**Work item**
When copying the data below, keep only the lines from the one with "This screenshot has width=1000, height=584." through the one with "the Home breadcrumb", word for word, and skip the pictures.

━━━━━ Excerpted data

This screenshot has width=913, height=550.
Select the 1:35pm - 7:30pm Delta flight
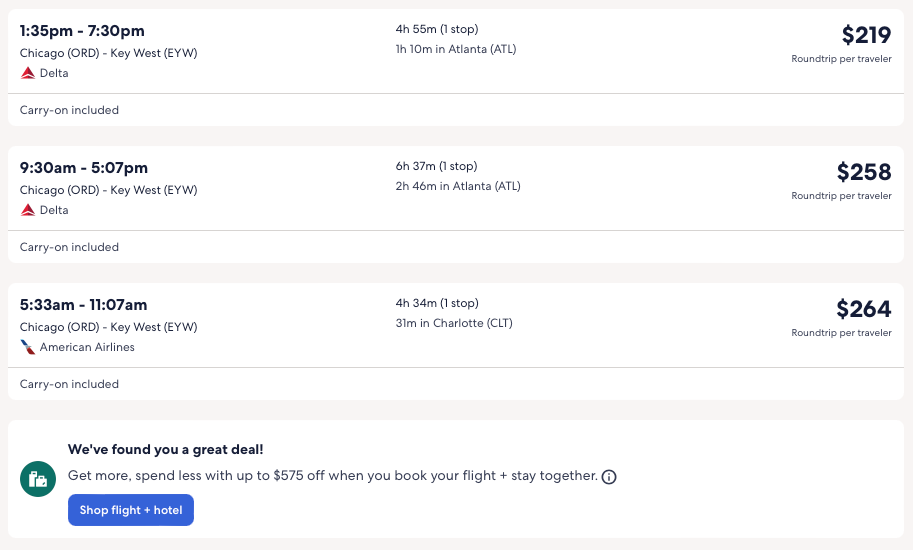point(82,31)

━━━━━━━━━━
━━━━━ Excerpted data

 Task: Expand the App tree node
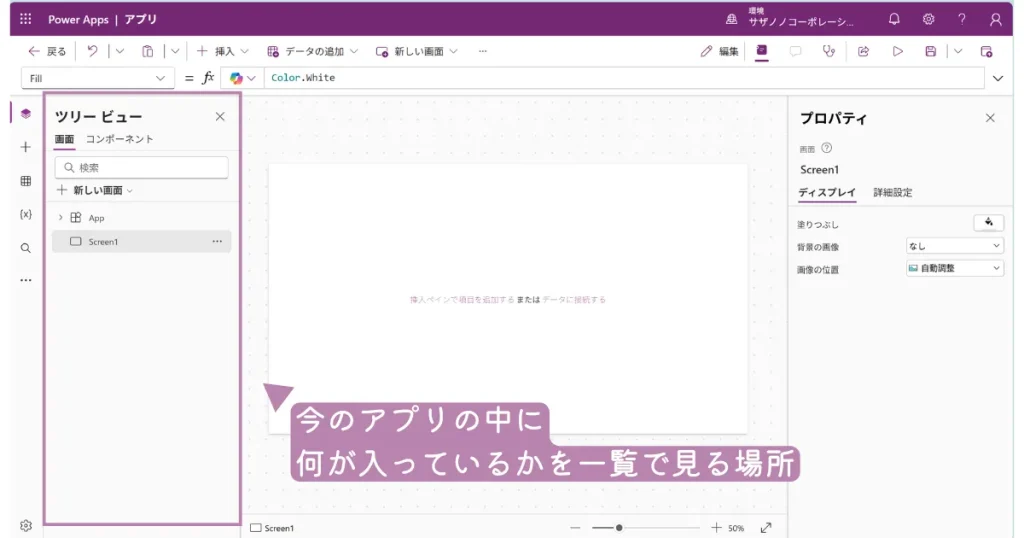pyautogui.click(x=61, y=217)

━━━━━━━━━━
━━━━━ Excerpted data

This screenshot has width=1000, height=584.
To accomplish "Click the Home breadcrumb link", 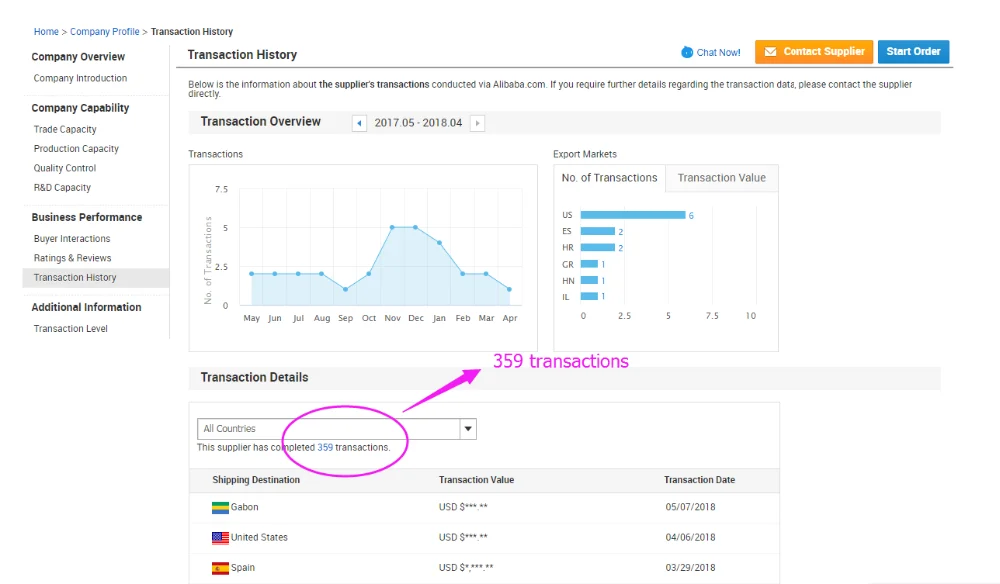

━━━━━━━━━━

**Solution to the problem**
This screenshot has width=1000, height=584.
To accomplish "Click the Home breadcrumb link", 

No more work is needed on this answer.